- _Records excerpted from a collection_

= = = = =

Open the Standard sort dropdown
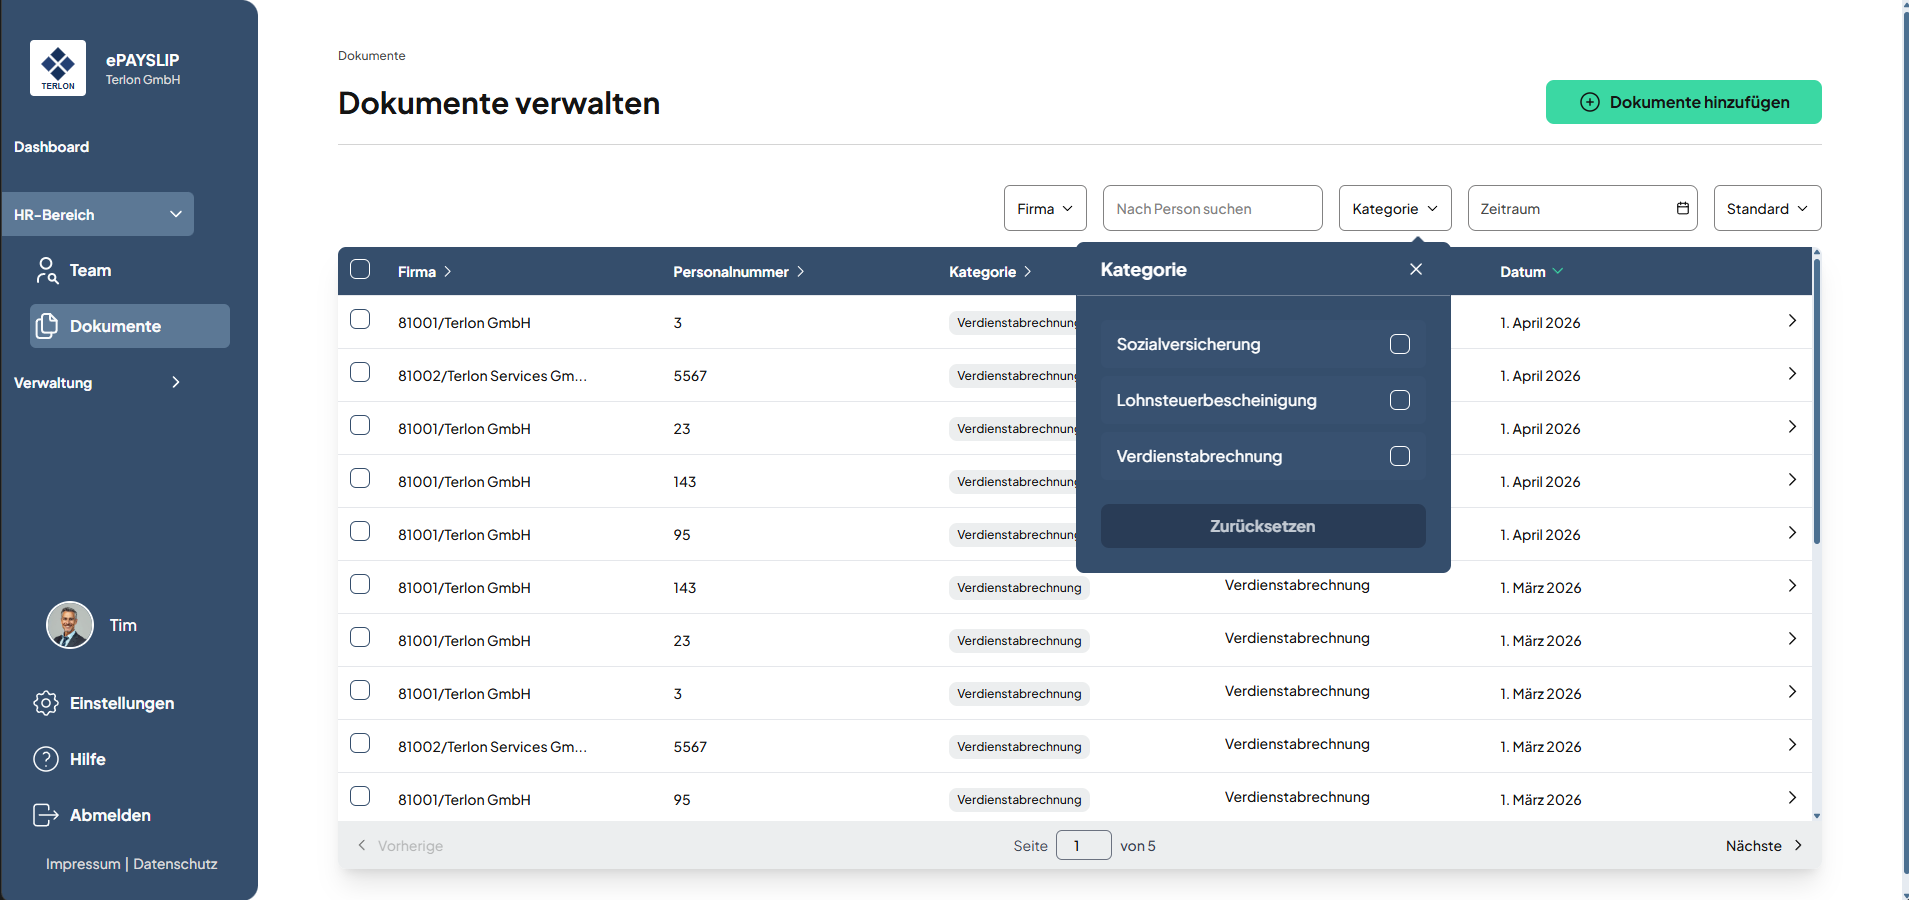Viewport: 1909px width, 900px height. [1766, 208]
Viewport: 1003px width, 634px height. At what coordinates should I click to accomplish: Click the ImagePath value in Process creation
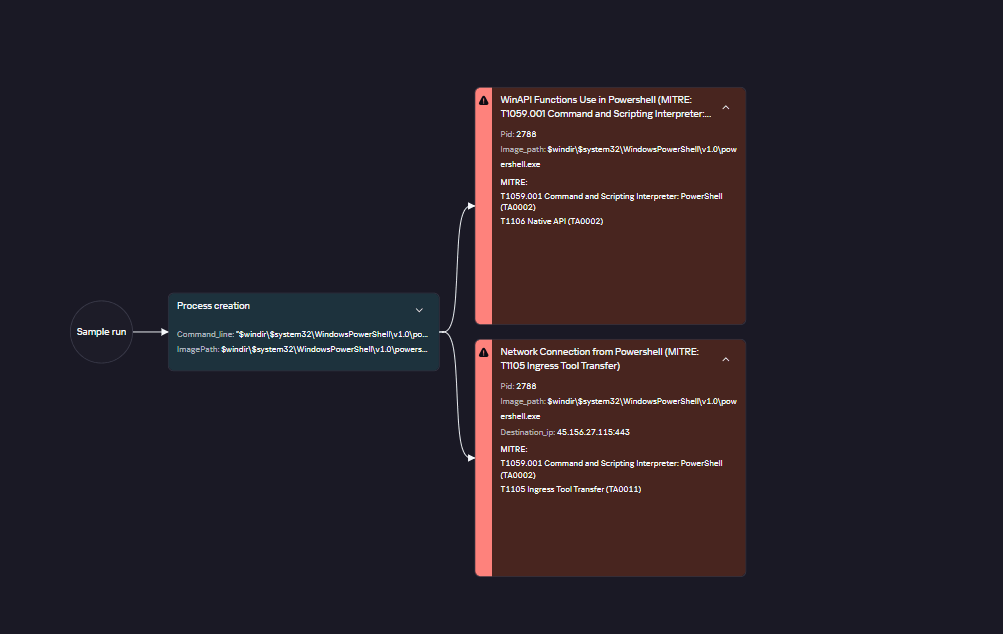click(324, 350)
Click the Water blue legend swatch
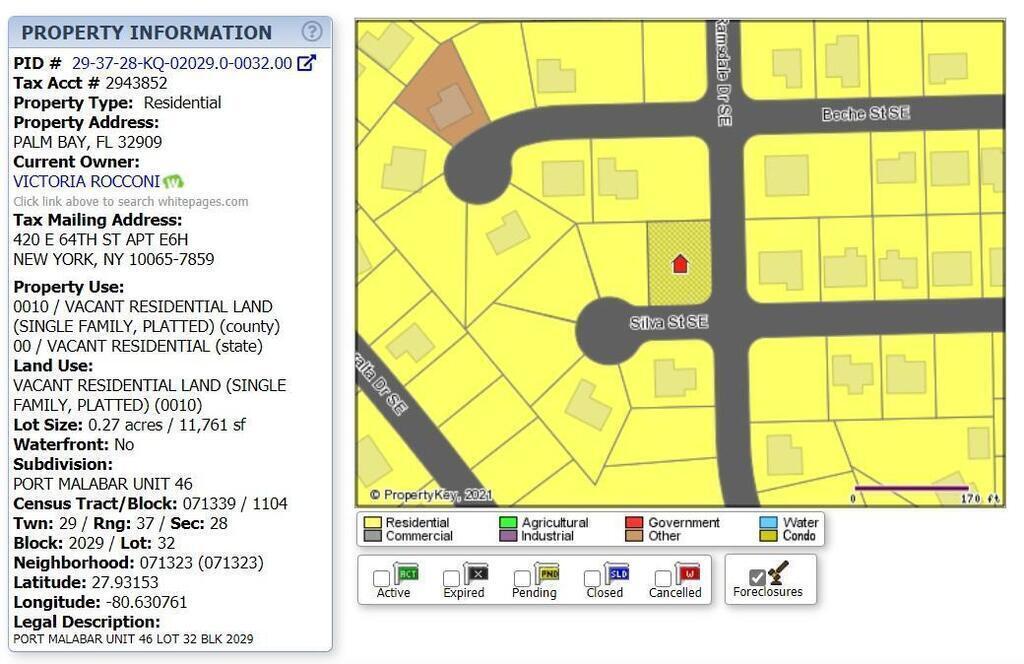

= = = = =

- _TASK PROMPT_
Output only the lines that run from the line containing "Viewport: 1003px width, 634px" to the last line of the data, exactly as they stand and without pictures.

- _OUTPUT OF THE TASK_
Viewport: 1003px width, 634px height. At what coordinates should I click to accomplish: Click the ImagePath value in Process creation
click(324, 350)
Click the Water blue legend swatch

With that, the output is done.